24.2.11

When I went to see The King's Speech with some colleagues, our comments afterward were mostly focused on the historical oddities of the film: the way constitutional and historical issues are e-x-p-l-a-i-n-e-d very slowly so the American audience will be able to follow them or the odd appearance of Winston Churchill halfway through the film, as a recognizable figure who serves as Greek chorus. The absence of politics was noted but not expanded upon.

I find this argument about why the lack of politics is a severe problem for the film rather compelling. An excerpt:

Maybe it’s my Jewish-ness that prevents me from giving in fully to the iconic depiction of George VI. Yet that doesn’t make me angry or hyper-critical of the film; merely disappointed. If Bertie had doubts, to me that makes him so much more a conflicted and complex character; if that’s true, did he doubt more than just his ability to speak into a microphone? Did he doubt his own message at first, and come to realize later in the war that the fight against Germany was a fight for the greater good of the world? When trying to separate the issues within The King’s Speech, how do we evaluate such vagaries as the definitions of “embellishment” or “convenience”? How do we evaluate the personal nature of the script; does Seidler’s previously unsuccessful work mean he captured his own life’s lightning in a bottle, or that this talent was hidden beneath his lack of opportunities from major studios?
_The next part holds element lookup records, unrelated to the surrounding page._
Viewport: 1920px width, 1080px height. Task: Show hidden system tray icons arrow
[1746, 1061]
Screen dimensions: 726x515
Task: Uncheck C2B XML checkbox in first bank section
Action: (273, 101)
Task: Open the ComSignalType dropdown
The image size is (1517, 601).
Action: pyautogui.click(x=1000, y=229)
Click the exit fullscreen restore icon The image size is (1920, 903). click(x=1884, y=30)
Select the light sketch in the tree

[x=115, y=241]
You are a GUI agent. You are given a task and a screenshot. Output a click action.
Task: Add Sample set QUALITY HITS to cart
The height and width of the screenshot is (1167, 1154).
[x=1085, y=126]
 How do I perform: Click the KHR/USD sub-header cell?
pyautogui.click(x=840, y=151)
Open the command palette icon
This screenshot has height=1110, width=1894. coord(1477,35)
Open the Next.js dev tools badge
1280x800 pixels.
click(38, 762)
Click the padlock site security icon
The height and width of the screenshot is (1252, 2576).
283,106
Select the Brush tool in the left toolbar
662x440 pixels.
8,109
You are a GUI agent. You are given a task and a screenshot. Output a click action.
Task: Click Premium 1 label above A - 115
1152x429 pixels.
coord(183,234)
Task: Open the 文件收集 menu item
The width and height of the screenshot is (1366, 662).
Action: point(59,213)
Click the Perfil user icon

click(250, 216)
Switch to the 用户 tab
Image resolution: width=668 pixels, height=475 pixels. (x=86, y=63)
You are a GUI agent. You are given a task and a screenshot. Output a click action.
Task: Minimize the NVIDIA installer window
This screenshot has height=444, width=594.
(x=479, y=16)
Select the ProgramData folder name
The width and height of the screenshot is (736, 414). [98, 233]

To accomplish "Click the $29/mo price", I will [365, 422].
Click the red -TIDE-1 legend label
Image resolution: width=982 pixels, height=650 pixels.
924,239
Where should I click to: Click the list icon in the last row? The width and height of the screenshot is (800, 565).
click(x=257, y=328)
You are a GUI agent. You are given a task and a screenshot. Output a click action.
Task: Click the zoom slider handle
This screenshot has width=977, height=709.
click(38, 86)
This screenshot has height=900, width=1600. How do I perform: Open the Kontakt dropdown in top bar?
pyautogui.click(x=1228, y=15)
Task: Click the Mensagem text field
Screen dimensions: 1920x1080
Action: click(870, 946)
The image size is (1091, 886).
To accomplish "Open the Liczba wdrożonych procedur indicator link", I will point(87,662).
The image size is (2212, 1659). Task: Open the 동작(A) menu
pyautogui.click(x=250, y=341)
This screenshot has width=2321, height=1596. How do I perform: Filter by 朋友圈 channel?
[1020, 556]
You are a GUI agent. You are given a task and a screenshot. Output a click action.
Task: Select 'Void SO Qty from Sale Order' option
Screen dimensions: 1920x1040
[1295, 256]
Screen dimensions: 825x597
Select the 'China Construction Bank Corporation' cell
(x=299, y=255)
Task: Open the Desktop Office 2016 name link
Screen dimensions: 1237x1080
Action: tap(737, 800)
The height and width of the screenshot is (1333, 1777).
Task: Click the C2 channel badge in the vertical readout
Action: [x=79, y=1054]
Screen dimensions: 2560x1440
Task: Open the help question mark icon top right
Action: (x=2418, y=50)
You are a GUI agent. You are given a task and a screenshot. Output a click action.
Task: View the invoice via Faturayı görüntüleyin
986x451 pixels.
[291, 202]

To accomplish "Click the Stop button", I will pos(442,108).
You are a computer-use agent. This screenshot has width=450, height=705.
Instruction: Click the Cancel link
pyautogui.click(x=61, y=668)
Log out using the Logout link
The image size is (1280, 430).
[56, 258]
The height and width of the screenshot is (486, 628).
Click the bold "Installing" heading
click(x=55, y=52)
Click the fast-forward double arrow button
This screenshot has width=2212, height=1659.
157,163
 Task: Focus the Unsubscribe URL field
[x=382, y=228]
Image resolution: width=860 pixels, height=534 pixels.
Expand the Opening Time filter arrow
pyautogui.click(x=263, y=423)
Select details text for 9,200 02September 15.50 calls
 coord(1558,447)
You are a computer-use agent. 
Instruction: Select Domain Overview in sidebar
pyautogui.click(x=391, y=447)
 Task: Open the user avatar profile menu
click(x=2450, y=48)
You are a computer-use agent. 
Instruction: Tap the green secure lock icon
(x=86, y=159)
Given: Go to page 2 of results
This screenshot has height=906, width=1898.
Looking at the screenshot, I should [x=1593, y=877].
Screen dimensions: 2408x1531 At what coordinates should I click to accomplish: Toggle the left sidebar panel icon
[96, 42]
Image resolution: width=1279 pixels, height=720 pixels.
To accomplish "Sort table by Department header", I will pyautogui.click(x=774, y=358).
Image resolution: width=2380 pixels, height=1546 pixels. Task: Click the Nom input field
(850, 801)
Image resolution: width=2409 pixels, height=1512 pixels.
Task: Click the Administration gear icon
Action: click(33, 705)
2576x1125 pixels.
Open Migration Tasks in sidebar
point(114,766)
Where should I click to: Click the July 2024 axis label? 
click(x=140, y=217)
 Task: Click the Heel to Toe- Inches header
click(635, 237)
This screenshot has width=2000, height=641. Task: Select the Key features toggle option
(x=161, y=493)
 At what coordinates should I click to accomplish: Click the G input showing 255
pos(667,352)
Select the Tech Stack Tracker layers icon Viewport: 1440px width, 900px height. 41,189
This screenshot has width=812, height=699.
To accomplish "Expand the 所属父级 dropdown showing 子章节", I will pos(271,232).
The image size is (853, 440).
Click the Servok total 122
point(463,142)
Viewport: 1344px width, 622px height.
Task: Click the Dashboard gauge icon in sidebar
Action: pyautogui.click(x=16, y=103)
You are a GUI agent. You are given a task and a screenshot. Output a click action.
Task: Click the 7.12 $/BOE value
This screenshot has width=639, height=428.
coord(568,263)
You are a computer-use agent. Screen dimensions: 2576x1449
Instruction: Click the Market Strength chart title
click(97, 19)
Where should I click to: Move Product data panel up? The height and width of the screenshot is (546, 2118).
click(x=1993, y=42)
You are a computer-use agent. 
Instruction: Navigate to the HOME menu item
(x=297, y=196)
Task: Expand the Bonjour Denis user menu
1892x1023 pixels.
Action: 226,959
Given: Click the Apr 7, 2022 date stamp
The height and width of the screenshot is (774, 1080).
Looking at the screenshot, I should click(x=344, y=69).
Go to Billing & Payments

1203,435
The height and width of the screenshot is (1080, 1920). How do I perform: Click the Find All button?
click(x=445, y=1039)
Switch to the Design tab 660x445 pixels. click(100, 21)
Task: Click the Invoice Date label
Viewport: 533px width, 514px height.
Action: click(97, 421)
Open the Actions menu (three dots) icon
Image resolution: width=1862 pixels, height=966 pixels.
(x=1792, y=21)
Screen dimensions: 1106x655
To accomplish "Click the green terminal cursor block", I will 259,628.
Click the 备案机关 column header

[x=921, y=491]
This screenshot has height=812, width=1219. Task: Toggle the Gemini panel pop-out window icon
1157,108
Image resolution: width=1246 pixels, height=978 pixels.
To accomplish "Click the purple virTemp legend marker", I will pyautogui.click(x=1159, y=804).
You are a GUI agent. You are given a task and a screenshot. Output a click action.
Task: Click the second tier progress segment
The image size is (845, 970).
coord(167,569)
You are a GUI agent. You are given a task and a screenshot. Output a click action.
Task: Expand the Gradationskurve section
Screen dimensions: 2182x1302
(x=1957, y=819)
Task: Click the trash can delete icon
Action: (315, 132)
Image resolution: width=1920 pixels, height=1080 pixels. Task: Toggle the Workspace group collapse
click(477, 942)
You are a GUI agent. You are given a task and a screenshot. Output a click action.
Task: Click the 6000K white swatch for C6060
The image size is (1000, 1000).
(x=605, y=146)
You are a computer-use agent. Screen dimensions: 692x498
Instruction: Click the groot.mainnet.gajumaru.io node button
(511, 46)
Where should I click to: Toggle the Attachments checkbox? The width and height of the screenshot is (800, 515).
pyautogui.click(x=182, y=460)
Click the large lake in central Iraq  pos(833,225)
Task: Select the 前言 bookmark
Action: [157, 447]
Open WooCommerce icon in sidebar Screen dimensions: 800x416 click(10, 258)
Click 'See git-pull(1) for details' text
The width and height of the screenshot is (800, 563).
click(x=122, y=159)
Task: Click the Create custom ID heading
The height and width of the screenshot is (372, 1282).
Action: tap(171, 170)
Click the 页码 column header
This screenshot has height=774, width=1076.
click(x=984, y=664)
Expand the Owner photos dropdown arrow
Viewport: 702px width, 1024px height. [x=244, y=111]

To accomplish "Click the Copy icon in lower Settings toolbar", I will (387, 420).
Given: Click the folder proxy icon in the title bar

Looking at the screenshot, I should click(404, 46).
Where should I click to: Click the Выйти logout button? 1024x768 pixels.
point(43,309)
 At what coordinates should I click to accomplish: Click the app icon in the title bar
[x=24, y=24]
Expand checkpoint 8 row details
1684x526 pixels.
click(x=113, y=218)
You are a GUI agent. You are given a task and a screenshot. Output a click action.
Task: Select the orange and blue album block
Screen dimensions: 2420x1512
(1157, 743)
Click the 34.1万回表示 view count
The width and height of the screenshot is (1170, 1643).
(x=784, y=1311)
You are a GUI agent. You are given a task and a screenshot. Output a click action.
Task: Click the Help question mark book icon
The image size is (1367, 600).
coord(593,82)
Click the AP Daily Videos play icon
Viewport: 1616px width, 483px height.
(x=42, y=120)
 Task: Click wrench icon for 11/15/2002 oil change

Am I being selfish in that the policies of the Nazi party are never confronted? Am I playing into a pre-conceived stereotype as the historically-hated Jew? One thing that’s universally true is that all of us able-bodied Israelites have ties to the war and Europe. Most of my family visited Israel, many to the concentration camps of Bergen-Belsen and Auschwitz and Ravensbruck. My Grandmother never knew what happened to one of her uncles, he who went back to Poland to try and rescue family members only to never have returned. I’m not in deepest touch with my Jewish roots as some of you are, but try spending one solitary night tour in the near-empty United States Holocaust Memorial Museum. Walking those sterile glass halls in sensory-depriving silence, in full view of humanity’s worst faculties, you are cognizant of the painful steps it took to birth the generations before you. It’s this that leaves me disappointed in The King’s Speech, disappointed that the perceived reason so many marshaled off to war, and others hid in the subways during air raids, is such a small footnote in what is being labeled as a great film with a greater message.

In other words, the movie wants giddy thrill of confronting Hitler without the messy reality of 1930s British politics.